You know when you go to the doctor's, and you've forgotten to take a book and all the magazines are 5-year-old copies of Home and Garden, so you think "oh, I'll just sit here and wait, it won't be long..." and by the time the doctor calls you in twenty minutes later, you're practically climbing the walls? I can't even imagine being locked in a confined space for such large amounts of time with no book.

Obviously, if you're in prison you've done something wrong and are not there to have a little holiday... but on the other hand, I would consider reading and books a basic human right. Even inmates on death row in the States are allowed to receive parcels from the public. We don't have a death row here, just people in prison cells, bored to death.

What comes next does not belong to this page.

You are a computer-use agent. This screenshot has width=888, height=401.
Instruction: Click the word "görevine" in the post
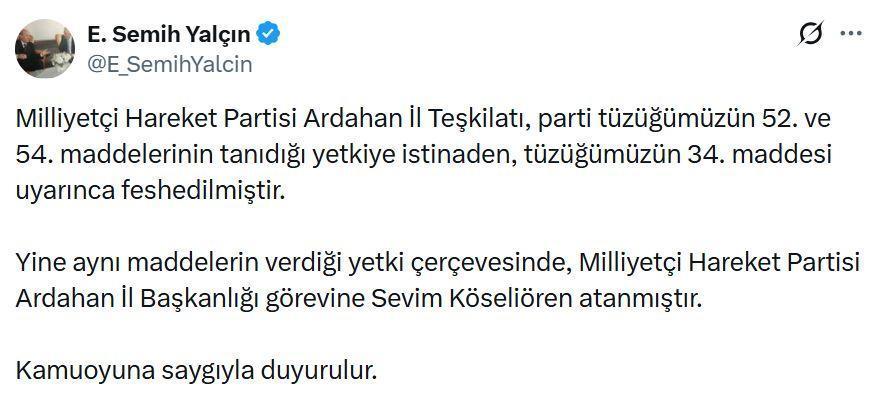(x=365, y=299)
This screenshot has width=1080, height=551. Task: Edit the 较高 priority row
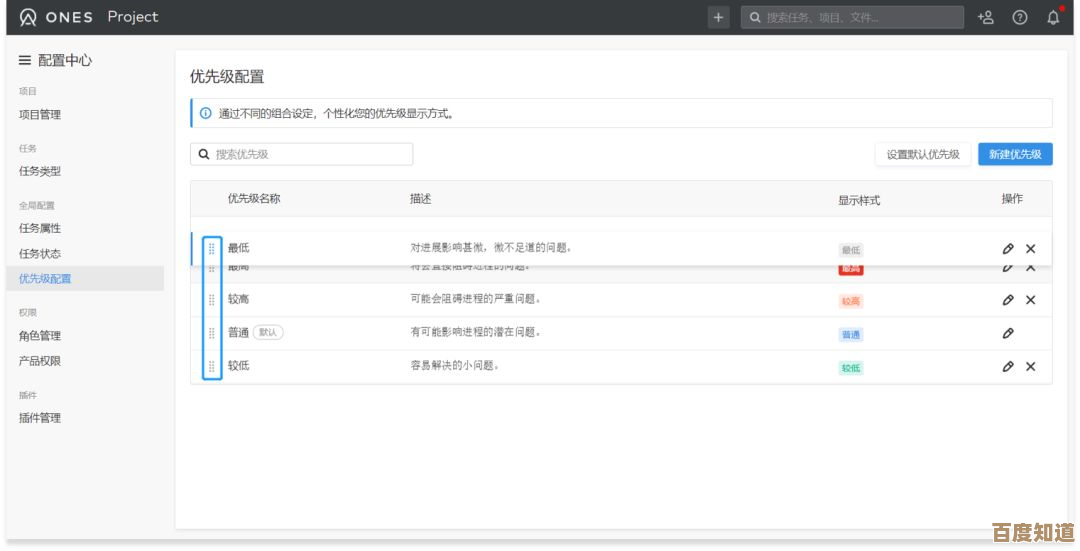(x=1008, y=300)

Since the majority of inmates are from the lower end of society, under educated, abused, living lives tinged with lack whether in or out of prison, shouldn't we be doing whatever we can to help them help themselves? If for no other reason than to avoid having them re-offend and end up spending more time wasting tax payers' money in prison? Reading is a massive part of that rehabilitation; arguably the most important part.

At the very darkest, bleakest times in my life, it has often been books that have pulled me through. When I had my breakdown and went absolutely batshit crazy, I bought numerous memoirs of depression and mental illness, and read them from cover to cover. As I started to recover, I read different books. That summer, sitting on benches and in coffee shops all over town, I read my way through a small library. I honestly do not think I could have recovered, had I not had access to books.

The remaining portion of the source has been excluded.